(Available data)

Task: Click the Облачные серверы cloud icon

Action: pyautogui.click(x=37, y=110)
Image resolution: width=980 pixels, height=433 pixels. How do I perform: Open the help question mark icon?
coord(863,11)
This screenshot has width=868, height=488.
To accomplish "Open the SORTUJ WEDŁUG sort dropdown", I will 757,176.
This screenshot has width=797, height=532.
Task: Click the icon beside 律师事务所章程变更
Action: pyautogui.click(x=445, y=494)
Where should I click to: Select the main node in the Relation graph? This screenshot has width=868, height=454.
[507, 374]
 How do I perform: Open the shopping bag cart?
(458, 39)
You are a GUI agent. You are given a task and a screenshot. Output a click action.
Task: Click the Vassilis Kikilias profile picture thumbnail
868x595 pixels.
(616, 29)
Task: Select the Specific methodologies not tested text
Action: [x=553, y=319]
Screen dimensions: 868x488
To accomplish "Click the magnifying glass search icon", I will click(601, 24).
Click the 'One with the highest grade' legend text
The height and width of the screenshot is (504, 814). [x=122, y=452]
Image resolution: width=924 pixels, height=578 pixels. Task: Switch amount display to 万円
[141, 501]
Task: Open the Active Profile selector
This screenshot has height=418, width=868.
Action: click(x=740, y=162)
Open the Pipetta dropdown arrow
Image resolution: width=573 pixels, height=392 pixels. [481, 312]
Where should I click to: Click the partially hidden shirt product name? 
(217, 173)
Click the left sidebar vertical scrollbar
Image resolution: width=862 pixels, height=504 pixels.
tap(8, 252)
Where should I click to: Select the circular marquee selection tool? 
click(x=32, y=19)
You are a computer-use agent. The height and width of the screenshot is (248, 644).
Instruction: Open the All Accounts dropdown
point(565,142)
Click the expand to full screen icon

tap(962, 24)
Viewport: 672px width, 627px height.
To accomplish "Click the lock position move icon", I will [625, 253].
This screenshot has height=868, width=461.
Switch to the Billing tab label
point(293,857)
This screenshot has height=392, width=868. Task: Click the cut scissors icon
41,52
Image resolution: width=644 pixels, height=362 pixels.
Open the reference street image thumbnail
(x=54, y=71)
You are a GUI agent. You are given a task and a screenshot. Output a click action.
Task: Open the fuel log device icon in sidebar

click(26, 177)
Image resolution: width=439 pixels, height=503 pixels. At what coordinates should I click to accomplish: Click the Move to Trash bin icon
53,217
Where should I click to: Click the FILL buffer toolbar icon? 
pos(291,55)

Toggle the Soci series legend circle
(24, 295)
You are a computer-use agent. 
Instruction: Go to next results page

(End Available data)

* **Task statement**: Please reproduce the records above in their entirety, exactly as given.

* **Answer box**:
Task: Click the Облачные серверы cloud icon

Action: pyautogui.click(x=37, y=110)
Image resolution: width=980 pixels, height=433 pixels. How do I perform: Open the help question mark icon?
coord(863,11)
This screenshot has width=868, height=488.
To accomplish "Open the SORTUJ WEDŁUG sort dropdown", I will 757,176.
This screenshot has width=797, height=532.
Task: Click the icon beside 律师事务所章程变更
Action: pyautogui.click(x=445, y=494)
Where should I click to: Select the main node in the Relation graph? This screenshot has width=868, height=454.
[507, 374]
 How do I perform: Open the shopping bag cart?
(458, 39)
You are a GUI agent. You are given a task and a screenshot. Output a click action.
Task: Click the Vassilis Kikilias profile picture thumbnail
868x595 pixels.
(616, 29)
Task: Select the Specific methodologies not tested text
Action: [x=553, y=319]
Screen dimensions: 868x488
To accomplish "Click the magnifying glass search icon", I will click(601, 24).
Click the 'One with the highest grade' legend text
The height and width of the screenshot is (504, 814). [x=122, y=452]
Image resolution: width=924 pixels, height=578 pixels. Task: Switch amount display to 万円
[141, 501]
Task: Open the Active Profile selector
This screenshot has height=418, width=868.
Action: click(x=740, y=162)
Open the Pipetta dropdown arrow
Image resolution: width=573 pixels, height=392 pixels. [481, 312]
Where should I click to: Click the partially hidden shirt product name? 
(217, 173)
Click the left sidebar vertical scrollbar
Image resolution: width=862 pixels, height=504 pixels.
tap(8, 252)
Where should I click to: Select the circular marquee selection tool? 
click(x=32, y=19)
You are a computer-use agent. The height and width of the screenshot is (248, 644).
Instruction: Open the All Accounts dropdown
point(565,142)
Click the expand to full screen icon

tap(962, 24)
Viewport: 672px width, 627px height.
To accomplish "Click the lock position move icon", I will [625, 253].
This screenshot has height=868, width=461.
Switch to the Billing tab label
point(293,857)
This screenshot has height=392, width=868. Task: Click the cut scissors icon
41,52
Image resolution: width=644 pixels, height=362 pixels.
Open the reference street image thumbnail
(x=54, y=71)
You are a GUI agent. You are given a task and a screenshot. Output a click action.
Task: Open the fuel log device icon in sidebar

click(26, 177)
Image resolution: width=439 pixels, height=503 pixels. At what coordinates should I click to accomplish: Click the Move to Trash bin icon
53,217
Where should I click to: Click the FILL buffer toolbar icon? 
pos(291,55)

Toggle the Soci series legend circle
(24, 295)
You are a computer-use agent. 
Instruction: Go to next results page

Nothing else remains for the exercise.